=== Begin Enclosure ===

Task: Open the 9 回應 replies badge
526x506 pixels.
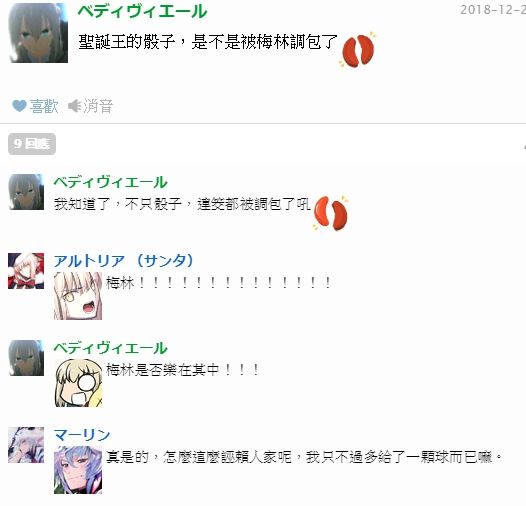Action: [x=32, y=144]
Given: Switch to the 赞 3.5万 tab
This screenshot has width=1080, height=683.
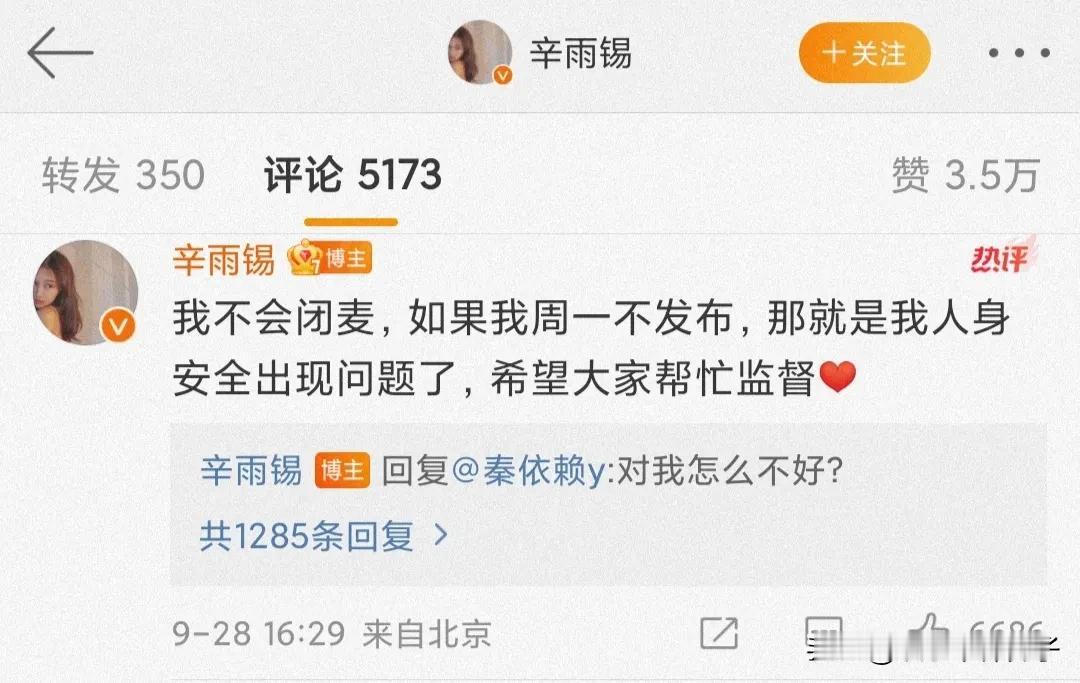Looking at the screenshot, I should click(965, 175).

=== End Enclosure ===

Transcribe all the records above word for word, without their images.

- [Answer to this problem]
Task: Open the 9 回應 replies badge
526x506 pixels.
Action: [x=32, y=144]
Given: Switch to the 赞 3.5万 tab
This screenshot has width=1080, height=683.
Looking at the screenshot, I should click(965, 175).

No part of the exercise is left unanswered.